### Data to use
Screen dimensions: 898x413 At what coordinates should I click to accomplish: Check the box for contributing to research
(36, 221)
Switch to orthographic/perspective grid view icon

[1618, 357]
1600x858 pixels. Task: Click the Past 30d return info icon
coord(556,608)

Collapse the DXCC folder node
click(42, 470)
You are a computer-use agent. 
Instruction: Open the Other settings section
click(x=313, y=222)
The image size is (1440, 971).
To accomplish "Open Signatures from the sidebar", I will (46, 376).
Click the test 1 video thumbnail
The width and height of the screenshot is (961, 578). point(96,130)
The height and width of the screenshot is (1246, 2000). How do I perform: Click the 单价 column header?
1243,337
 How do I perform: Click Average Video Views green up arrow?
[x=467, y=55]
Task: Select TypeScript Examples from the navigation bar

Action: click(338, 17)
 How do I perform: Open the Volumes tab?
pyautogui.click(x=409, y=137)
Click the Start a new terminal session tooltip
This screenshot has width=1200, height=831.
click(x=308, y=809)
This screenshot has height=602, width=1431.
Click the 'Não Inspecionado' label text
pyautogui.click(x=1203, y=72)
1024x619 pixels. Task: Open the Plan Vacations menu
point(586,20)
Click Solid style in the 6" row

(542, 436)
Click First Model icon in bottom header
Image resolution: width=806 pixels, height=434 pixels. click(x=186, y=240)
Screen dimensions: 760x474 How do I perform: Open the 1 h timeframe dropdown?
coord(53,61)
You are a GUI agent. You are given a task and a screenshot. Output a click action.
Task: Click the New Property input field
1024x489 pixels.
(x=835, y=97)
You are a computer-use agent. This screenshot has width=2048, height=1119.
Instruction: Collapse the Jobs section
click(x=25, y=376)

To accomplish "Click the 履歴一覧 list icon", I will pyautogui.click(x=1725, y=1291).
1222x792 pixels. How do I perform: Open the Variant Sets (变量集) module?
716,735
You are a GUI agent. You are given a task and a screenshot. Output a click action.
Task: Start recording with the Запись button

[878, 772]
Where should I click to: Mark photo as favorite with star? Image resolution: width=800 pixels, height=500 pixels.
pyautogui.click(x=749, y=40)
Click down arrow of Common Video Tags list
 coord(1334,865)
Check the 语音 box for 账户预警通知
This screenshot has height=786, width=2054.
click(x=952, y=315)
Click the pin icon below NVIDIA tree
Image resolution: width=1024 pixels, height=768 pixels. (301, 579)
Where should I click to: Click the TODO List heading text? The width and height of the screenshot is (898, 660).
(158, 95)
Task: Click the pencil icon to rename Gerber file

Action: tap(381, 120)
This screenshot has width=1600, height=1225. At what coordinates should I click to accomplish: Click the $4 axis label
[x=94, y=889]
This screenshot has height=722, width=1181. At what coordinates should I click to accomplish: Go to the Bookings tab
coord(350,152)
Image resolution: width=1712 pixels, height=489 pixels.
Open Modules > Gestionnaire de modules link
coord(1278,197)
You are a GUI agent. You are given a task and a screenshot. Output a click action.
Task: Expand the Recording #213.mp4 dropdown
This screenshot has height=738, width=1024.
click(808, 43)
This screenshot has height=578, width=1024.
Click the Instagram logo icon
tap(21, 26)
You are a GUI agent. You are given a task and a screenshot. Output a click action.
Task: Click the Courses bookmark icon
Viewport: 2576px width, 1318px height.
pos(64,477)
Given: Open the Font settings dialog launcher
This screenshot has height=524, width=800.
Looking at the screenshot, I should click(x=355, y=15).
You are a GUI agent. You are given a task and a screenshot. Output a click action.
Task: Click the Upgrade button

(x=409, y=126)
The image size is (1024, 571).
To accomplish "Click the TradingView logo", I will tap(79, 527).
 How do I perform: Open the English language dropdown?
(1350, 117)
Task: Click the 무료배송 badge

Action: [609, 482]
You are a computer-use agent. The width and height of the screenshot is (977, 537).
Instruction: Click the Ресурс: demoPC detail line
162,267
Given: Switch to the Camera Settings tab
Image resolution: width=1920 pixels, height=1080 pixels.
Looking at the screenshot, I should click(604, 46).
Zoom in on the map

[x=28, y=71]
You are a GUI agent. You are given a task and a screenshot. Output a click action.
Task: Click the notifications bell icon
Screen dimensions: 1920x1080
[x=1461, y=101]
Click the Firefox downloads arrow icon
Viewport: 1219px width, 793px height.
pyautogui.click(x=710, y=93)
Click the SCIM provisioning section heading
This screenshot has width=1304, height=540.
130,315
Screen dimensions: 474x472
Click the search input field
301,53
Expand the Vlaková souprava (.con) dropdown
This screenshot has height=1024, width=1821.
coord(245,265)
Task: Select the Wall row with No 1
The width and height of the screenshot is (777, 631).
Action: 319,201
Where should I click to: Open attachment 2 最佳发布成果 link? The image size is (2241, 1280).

### The request
Extract every line of the records above that contains the string "with", matching case exactly.

### Correct result
Task: Start recording with the Запись button
Where should I click to: Mark photo as favorite with star? Image resolution: width=800 pixels, height=500 pixels.
Task: Select the Wall row with No 1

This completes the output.